Is there a risk that people abstractly hear that pandas, for instance, are endangered but they kind or know that they can go to the national zoo or log-on to the panda cam and see one?

I have to think that there’s a kind of consciousness around the endangerment of pandas. There’s a reason why the World Wildlife Fund uses the panda as a mascot. They use the symbolic power of a beloved creature in order to talk about environmental devastation, habitat loss, and in some ways, it’s those animals that people cherish the most that will motivate people to learn more about the environmental crisis.

When you were starting this project did it ever feel subversive to go into a zoo and observe the people? Did you feel like you were transgressing what zoos were for in doing that, since people go to zoos to look at animals.

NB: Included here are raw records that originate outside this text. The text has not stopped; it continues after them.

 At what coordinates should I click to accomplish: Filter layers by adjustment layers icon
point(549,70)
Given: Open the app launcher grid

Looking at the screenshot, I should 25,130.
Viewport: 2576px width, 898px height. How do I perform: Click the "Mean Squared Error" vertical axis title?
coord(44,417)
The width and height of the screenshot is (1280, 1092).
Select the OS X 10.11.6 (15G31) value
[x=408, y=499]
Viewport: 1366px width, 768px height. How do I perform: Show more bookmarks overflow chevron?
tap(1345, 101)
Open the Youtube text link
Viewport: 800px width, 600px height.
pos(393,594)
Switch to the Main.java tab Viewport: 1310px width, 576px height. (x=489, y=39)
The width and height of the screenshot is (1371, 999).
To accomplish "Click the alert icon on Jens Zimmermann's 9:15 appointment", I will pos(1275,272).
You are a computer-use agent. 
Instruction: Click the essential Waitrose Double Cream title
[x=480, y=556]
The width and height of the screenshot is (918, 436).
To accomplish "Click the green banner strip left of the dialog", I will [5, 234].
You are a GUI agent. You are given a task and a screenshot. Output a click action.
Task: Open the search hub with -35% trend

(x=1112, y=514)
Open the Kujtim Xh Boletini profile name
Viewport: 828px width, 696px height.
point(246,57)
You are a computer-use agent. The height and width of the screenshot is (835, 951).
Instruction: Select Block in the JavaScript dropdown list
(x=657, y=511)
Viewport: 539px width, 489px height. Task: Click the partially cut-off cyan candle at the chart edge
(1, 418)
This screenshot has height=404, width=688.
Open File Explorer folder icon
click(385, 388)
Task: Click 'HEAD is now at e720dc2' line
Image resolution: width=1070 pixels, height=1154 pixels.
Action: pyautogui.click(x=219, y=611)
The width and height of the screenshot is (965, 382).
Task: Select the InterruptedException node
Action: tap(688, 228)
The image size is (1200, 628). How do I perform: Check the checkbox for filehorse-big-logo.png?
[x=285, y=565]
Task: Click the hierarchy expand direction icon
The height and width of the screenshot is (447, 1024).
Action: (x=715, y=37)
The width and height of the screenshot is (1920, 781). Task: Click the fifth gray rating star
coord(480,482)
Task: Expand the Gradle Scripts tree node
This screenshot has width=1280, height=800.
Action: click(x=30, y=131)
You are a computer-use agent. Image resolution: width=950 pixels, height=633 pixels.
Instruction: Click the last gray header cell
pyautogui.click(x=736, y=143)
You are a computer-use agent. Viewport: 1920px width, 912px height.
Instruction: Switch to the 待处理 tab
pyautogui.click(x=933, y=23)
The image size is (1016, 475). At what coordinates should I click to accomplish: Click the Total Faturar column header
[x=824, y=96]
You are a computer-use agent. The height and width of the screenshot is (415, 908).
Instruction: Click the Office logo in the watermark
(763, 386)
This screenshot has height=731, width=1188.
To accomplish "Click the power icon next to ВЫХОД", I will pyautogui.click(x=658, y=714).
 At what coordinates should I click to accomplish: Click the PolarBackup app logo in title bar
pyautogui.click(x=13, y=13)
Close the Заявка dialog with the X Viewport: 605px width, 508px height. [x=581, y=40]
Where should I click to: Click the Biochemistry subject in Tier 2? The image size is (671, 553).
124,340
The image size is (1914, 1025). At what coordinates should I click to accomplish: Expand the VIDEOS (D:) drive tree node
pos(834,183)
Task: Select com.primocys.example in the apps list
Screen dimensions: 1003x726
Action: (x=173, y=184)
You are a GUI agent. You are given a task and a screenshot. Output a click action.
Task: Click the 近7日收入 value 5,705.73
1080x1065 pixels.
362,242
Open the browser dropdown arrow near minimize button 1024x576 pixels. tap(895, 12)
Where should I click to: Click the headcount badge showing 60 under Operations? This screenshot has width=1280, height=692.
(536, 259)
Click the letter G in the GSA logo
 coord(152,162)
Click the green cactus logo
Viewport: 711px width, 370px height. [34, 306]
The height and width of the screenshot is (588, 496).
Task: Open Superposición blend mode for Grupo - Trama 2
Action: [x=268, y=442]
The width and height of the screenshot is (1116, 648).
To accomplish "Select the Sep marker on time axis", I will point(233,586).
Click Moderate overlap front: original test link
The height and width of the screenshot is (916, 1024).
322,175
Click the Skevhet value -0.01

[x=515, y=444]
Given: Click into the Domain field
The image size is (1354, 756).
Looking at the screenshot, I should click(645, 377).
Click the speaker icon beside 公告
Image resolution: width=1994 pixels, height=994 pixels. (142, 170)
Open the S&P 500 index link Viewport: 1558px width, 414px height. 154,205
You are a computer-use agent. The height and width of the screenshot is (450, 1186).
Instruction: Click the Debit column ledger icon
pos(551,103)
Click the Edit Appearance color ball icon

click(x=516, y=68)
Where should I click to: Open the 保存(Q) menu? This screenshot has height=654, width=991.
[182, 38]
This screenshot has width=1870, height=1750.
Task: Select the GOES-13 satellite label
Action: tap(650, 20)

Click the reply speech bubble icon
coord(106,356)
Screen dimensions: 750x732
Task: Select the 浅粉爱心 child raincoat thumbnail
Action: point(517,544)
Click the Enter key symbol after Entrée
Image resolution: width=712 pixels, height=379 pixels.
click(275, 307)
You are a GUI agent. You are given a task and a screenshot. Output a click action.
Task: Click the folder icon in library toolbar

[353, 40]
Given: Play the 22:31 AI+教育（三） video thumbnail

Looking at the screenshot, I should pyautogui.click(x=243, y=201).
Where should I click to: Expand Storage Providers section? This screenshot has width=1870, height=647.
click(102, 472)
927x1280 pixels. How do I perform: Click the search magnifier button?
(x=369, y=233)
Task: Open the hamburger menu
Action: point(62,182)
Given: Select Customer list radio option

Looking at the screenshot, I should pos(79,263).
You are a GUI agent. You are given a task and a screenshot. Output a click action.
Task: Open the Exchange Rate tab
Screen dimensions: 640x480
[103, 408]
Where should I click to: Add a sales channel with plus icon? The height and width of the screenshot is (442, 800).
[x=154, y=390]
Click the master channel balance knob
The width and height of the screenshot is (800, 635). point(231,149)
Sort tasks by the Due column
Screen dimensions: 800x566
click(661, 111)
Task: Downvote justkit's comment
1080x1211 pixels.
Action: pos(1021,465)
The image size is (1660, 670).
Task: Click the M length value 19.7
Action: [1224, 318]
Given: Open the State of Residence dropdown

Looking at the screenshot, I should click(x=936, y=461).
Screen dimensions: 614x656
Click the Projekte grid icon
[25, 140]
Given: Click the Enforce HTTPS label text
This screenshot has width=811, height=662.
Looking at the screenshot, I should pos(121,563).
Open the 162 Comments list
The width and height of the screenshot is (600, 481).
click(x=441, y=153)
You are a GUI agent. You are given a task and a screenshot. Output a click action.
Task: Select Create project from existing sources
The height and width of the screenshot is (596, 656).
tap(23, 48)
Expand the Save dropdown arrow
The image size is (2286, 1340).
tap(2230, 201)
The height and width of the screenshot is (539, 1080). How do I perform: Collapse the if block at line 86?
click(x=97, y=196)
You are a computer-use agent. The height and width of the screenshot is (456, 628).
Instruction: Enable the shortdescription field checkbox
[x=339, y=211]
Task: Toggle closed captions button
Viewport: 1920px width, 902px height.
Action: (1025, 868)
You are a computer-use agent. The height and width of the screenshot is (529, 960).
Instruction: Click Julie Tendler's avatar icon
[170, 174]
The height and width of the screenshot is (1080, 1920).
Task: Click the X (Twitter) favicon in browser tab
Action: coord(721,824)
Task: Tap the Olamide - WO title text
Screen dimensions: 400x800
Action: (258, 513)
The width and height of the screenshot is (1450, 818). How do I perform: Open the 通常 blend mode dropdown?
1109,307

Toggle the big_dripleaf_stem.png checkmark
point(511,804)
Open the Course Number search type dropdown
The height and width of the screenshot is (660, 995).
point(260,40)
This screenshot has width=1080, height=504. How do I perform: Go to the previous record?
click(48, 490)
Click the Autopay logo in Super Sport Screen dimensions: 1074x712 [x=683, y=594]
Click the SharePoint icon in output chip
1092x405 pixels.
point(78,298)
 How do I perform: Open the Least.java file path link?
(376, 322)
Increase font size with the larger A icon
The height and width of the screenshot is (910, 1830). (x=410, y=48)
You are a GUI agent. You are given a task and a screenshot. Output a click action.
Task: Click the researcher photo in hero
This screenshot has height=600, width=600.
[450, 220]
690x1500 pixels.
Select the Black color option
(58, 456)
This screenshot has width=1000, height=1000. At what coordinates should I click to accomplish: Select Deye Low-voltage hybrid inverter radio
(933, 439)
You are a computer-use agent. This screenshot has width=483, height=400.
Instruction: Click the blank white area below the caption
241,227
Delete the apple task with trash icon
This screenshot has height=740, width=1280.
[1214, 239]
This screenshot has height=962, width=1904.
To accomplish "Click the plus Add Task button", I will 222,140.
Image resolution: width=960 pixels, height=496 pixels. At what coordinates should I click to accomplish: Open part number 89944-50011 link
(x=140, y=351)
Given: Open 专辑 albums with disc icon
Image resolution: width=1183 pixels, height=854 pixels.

I guess there is something subversive about turning the gaze onto the visitor. On the other hand, I think that the social scientist’s intentions are generally to increase greater understanding about how humans behave and interact in the world. That’s very different than ogling an animal in a cage because you feel superior to it. As an ethnographer I also know that I have my own sets of human prejudices and desires. I too am attracted to active rather than passive animals.

What are you doing next?

Well, my son is sick of zoos. I think I wore him out. We went to too many.

How many did you go to?

We traveled to twenty-six zoos across the country. The zookeepers got to know him — he got special privileges when we went to zoos. He sometimes got to peak behind the scenes, not in a way that would be dangerous.

You’re not putting him in the lion pit or something.

Even the zookeepers don’t go into the lion enclosures by themselves unless the animal is tranquilized or dead.

So you’re not sick of zoos yet.

What I’m leaning more toward now is thinking more generally about nature in the city and the blurry boundaries between the natural environment and the urban environment, particularly in places like New York; Manhattan is surrounded by rivers. We’re surrounded by domesticated environments like botanical gardens but also wild habitats.

This interview has been edited and condensed for length and clarity.